Thursday, August 30, 2007

Restiveness and Murder

More of the same from the usual suspects.

Eight die in fresh South violence

Insurgent attacks on state schools and Thai-Buddhist communities have claimed more civilian lives in the past two days in the deep South, provincial officials said Tuesday.

The fresh wave of violence coincided with the launch Tuesday of a 104-page report by the New York-based Human Rights Watch which roundly blasts the southern Muslim separatists for targeting civilians in its political struggle.
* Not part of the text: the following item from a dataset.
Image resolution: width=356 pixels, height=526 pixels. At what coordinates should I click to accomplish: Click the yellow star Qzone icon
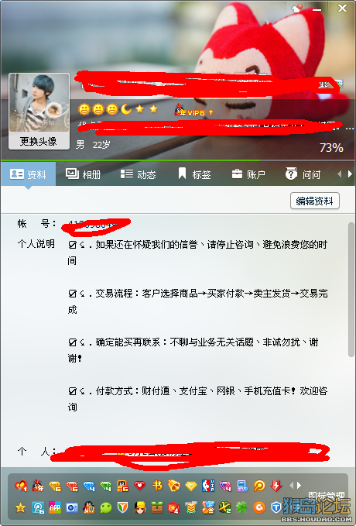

Two public school teachers were gunned down on Monday in Pattani, 720 kilometres south of Bangkok, and six other Thai-Buddhists slain Monday and early Tuesday.

"The insurgents have shifted their tactics from beheading villagers to targetting public school teachers," said Pattani Governor Panu Uthairat. Altogether 69 teachers have been killed in Thailand's southern conflict over the past three years and eight months.
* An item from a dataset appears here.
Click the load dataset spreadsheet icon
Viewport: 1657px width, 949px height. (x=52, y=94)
Female teacher Kesine Timthep, 42, was shot dead Monday in front of her pupils by two gunmen as she was about to enter the Sasanasuksa School in Sai Buri, Pattani. A male teacher was also gunned down Monday in Yalang, also in Pattani province.

Arsonists set fire to at least five state schools in the province Monday night, forcing ten schools to shut their doors to pupils on Tuesday.
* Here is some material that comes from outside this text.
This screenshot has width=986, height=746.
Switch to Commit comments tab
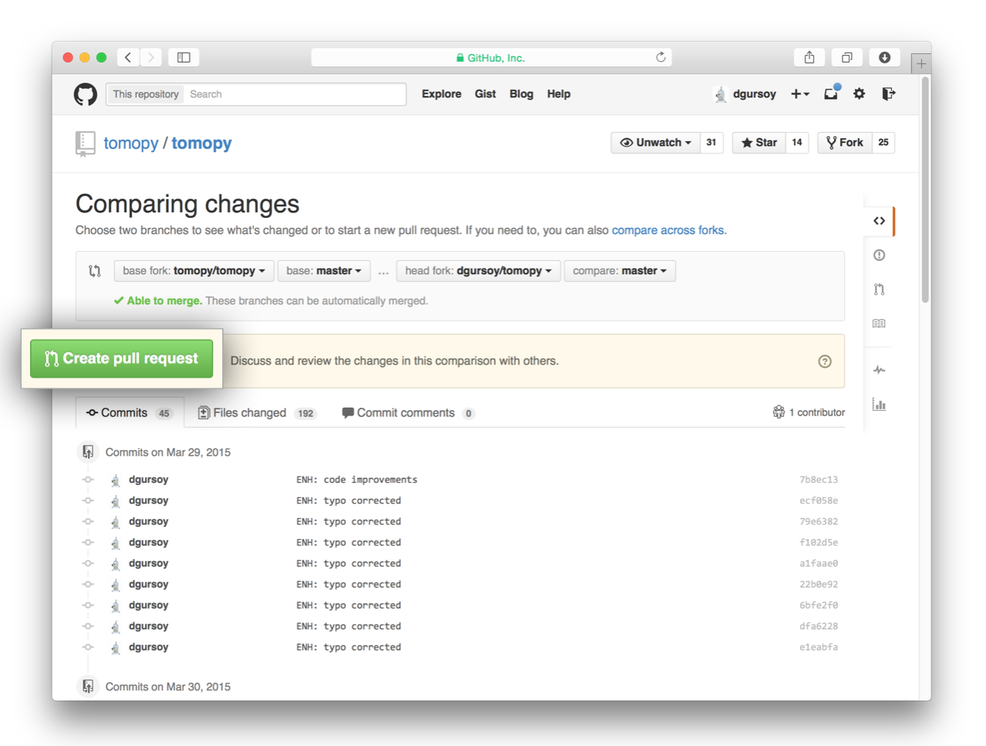point(405,413)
Prapaijit Noonlaksert, 44, a female rubber tapper, was killed in an ambush early Tuesday as she entered a plantation with four other Thai-Buddhist workers, police said.

"The recent wave of attacks may be in revenge for all the suspects authorities have arrested in recent weeks," said Panu. Thai authorities have rounded up hundreds of suspected insurgents in the past three months, keeping many of them in detention under powers allowed by an emergency decree enacted in the region.

Some 2,500 people have fallen victim to an escalating separatist movement in Thailand's three southernmost provinces of Narathiwat, Pattani and Yala, since January, 2004, when the conflict took a militant turn for the worse.

The New York-based Human Rights Watch on Tuesday launched a 104-page report on the conflict that sharply criticized the separatists for their increasingly brutal attacks on civilians.

"After decades of low-intensity insurgency, Thailand's southern region is becoming the scene of a brutal armed conflict," said Brad Adams, Asia director at Human Rights Watch. "Separatist militants are intentionally targeting both Buddhist and Muslim civilians in shootings, bombings and machete attacks."

The report identifies the Pejuang Kemerdekaan Patani, or Patani Freedom Fighters, in the loose network of National Revolution Front-Coordinate as the backbone of the new generation of Muslim separatist militants.

Of the 2,463 people killed in attacks during the past 40 months, some 89 per cent or 2,196 victims were civilians, it said. At least 29 of the victims had been beheaded.

"Violence against civilians is being used by separatist militants to scare Buddhist Thais away from these provinces, keep ethnic Malay Muslims under control, and discredit the Thai authorities," said Adams. "But it is illegal and morally indefensible to deliberately target civilians in any circumstances."